Exercise instructions: Copy out all lines of the records in which the word "White" appears.

Saved entries:
^^^^^^^^^^^^^^^^
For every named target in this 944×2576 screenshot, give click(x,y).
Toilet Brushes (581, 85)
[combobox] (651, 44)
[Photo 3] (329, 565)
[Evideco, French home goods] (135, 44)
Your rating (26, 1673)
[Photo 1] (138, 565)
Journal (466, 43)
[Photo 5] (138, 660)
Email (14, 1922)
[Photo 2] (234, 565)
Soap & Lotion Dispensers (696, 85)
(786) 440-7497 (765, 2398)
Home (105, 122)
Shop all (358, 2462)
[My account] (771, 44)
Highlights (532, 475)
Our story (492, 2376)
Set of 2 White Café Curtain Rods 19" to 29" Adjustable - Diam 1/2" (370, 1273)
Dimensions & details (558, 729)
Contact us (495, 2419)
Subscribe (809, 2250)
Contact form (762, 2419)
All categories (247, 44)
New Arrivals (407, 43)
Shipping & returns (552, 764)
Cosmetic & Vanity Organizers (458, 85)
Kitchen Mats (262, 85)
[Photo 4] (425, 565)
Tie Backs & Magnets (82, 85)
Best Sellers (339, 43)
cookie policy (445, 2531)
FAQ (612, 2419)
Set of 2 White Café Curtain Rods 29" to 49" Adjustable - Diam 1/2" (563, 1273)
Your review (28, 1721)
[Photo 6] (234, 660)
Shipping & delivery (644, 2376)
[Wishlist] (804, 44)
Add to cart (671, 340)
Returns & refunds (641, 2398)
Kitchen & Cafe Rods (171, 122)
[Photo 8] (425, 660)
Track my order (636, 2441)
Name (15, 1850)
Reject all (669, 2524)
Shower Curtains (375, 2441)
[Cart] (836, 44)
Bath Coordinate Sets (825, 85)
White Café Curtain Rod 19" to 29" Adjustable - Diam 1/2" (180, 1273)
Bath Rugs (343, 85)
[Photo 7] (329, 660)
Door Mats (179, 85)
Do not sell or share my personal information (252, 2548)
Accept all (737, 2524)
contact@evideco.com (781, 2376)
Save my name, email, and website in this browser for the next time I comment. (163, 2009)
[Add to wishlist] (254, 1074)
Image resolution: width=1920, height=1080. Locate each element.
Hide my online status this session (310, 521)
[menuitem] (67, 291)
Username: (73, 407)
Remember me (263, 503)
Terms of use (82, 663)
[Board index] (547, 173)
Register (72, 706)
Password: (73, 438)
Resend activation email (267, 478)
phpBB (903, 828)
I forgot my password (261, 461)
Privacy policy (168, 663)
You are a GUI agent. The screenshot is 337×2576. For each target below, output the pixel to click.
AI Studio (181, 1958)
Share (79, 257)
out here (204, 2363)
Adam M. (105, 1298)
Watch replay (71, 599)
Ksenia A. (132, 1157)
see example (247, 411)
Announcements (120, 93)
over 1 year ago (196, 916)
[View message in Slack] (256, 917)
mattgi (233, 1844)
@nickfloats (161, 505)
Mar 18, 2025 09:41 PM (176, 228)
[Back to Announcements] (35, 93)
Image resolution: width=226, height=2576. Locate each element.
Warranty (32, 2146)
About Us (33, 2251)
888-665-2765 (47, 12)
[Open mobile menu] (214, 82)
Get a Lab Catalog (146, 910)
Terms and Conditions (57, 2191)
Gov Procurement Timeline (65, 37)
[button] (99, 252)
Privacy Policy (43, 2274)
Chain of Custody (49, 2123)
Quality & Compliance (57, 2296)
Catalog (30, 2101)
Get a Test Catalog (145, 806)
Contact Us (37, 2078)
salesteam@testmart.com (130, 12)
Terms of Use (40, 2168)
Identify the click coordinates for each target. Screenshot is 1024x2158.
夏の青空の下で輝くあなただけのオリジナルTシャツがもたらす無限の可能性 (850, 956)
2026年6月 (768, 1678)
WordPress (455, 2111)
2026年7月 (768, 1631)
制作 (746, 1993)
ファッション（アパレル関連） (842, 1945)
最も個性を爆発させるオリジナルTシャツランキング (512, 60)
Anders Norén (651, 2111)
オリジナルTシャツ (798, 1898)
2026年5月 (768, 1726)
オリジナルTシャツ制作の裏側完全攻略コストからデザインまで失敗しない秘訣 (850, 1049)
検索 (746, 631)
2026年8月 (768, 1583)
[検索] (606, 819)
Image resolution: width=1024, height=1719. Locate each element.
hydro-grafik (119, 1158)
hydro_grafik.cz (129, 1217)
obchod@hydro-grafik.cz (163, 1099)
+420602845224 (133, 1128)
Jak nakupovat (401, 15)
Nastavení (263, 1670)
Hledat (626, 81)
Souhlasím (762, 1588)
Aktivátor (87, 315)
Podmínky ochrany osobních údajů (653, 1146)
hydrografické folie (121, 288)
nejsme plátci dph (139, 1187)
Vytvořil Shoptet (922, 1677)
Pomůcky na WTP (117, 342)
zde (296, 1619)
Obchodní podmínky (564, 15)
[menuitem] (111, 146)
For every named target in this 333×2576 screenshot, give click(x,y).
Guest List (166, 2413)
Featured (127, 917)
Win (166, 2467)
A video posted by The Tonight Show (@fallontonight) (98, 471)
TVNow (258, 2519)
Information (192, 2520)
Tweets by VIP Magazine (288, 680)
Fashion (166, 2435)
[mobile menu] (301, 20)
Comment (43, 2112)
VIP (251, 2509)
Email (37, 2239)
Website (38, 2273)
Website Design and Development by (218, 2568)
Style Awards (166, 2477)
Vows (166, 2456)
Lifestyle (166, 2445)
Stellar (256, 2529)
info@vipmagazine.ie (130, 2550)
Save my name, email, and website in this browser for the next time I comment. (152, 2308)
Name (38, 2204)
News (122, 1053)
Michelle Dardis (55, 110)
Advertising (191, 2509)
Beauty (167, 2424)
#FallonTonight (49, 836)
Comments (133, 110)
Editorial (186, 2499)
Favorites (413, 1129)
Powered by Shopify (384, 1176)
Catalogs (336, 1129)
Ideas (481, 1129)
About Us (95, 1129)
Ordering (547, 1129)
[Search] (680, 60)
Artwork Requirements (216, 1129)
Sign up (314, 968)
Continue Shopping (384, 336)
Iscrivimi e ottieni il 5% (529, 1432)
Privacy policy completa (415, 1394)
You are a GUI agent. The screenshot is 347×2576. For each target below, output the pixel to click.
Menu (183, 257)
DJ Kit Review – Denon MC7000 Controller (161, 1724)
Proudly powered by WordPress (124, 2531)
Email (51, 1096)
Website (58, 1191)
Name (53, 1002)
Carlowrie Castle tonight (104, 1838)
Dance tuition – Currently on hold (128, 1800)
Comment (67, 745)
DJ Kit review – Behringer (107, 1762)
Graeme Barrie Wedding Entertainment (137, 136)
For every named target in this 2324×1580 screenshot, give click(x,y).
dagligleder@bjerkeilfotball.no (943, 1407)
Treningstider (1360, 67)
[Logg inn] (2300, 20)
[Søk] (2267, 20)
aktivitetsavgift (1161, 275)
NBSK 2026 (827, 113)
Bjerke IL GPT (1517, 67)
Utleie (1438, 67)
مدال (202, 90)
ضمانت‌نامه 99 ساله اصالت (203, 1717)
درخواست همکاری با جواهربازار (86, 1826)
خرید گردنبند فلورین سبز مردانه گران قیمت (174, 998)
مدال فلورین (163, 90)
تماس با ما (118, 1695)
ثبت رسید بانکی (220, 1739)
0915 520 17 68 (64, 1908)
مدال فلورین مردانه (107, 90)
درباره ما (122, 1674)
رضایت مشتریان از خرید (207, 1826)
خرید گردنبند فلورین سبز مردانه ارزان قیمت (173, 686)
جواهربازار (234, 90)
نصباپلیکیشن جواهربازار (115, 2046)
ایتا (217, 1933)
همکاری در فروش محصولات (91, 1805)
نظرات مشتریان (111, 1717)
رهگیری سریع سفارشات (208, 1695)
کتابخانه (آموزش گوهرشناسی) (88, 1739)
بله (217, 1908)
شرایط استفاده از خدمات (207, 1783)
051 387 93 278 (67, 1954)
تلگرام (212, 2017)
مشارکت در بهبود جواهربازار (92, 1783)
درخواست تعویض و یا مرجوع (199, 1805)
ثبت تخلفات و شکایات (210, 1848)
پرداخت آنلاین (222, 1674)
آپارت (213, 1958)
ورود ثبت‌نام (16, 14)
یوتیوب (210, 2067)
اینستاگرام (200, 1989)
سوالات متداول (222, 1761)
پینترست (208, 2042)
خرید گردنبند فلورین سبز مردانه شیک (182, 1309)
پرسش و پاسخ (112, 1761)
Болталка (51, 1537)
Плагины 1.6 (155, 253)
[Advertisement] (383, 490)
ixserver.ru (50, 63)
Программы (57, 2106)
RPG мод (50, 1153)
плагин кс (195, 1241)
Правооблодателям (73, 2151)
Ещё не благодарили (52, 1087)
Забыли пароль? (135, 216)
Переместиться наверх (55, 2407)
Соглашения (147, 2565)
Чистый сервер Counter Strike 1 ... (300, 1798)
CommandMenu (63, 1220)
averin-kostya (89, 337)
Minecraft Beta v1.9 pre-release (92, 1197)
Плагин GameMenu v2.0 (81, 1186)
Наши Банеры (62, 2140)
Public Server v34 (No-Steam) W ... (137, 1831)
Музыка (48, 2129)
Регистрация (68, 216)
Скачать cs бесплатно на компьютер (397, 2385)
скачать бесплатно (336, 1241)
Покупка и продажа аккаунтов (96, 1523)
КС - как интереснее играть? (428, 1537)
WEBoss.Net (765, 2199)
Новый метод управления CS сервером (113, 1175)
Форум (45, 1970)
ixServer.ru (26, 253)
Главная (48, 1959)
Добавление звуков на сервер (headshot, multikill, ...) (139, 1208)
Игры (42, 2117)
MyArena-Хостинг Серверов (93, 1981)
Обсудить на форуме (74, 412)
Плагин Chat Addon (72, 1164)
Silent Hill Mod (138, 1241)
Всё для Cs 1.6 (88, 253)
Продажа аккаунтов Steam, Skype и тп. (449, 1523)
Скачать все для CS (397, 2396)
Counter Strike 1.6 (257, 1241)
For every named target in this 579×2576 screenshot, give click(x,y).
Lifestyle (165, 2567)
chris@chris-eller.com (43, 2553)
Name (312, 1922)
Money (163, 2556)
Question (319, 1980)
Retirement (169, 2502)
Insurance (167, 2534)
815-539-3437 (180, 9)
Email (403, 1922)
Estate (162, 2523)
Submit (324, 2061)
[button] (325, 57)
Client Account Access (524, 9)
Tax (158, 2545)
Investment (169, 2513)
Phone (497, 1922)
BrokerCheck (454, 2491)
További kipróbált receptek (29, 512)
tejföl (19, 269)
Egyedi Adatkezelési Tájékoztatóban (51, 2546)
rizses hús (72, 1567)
^^^^^^^^^^^^^^^^
Exercise solution:
Set of 2 White Café Curtain Rods 19" to 29" Adjustable - Diam 1/2" (370, 1273)
Set of 2 White Café Curtain Rods 29" to 49" Adjustable - Diam 1/2" (563, 1273)
White Café Curtain Rod 19" to 29" Adjustable - Diam 1/2" (180, 1273)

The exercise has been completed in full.